--- BEGIN Excerpt to read ---
New member here. Paul from the netherlands

 

My gf broke up with me 11 days ago (13th of aug.). We had a big fight night before and the next day she told me with textmessage thats it wasnt going to work, we dont belong together and she wasnt in love anymore. ( Weird thats someone can change in a day).

We had on and off contact for 6 months and a relationship for 3 months. (short i know, but it felt right). Had 1 fight and thats was the last one.

 

Well ok, i started the NC rule. I said first that i was ok with the break-up. And i stopped texting,calling and e-mailing her. That night she texted me she was sorry and didnt want to hurt me i ignored her.

Few days later i accidentally called (phone was in my jacket and i was driving, stupid me). She was working and called me a few times, i didnt respond. >> voicemail message (she told me to text here, because she wanted to know why i called). I didnt respond. BUT!!!! i have a iphone4 with "whatsapp" and later that night she used that. Now i couldnt ignore her anymore. So i told her it was not on purpose, but then she turned into a * * * * * . We had a fight and all i could think of was STUPID ME!!!! i let me emotions go..
--- END Excerpt to read ---
--- BEGIN Data provided ---
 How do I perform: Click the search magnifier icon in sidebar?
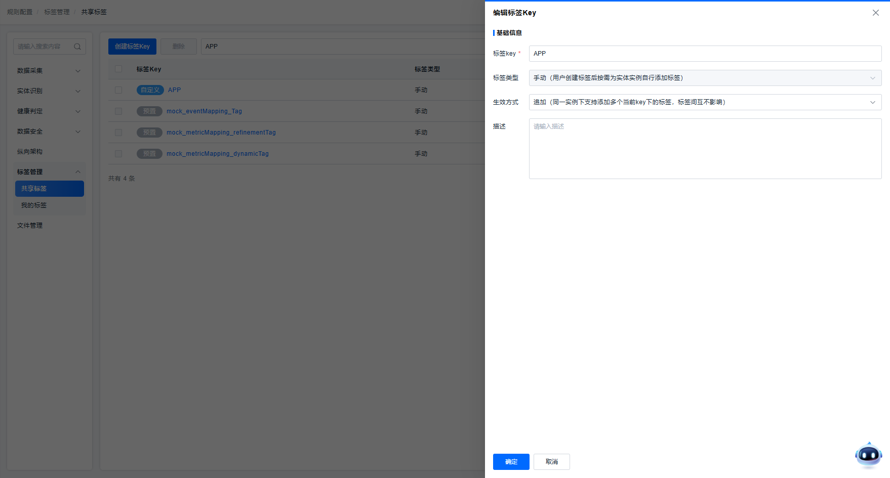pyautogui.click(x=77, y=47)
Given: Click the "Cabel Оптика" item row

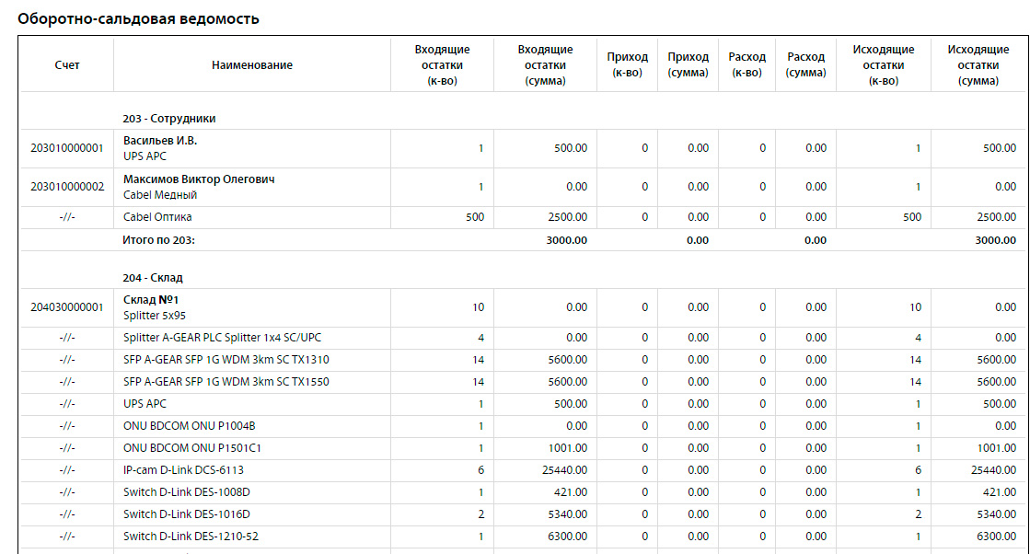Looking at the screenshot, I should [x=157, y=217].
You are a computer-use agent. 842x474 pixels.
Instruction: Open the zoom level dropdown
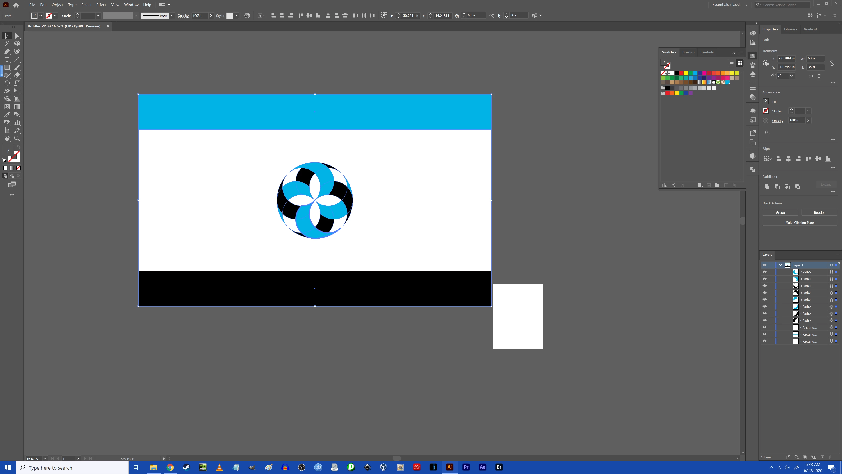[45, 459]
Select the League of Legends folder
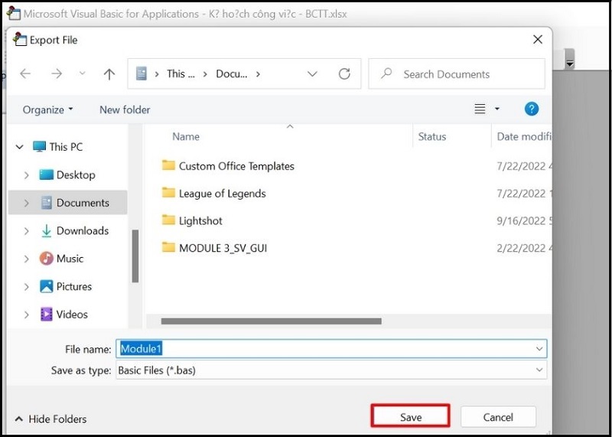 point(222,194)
--- END Data provided ---
Condense the paragraph of the breakup post above that begins "My gf broke up with me" into a short bulleted list that keeps its main facts.

■ **Correct result**
- The girlfriend ended the relationship 11 days earlier, on August 13.
- The two had a big fight the night before.
- The next day she sent a text saying it wasn't going to work, they didn't belong together, and she was no longer in love.
- The writer finds it strange that someone can change in a single day.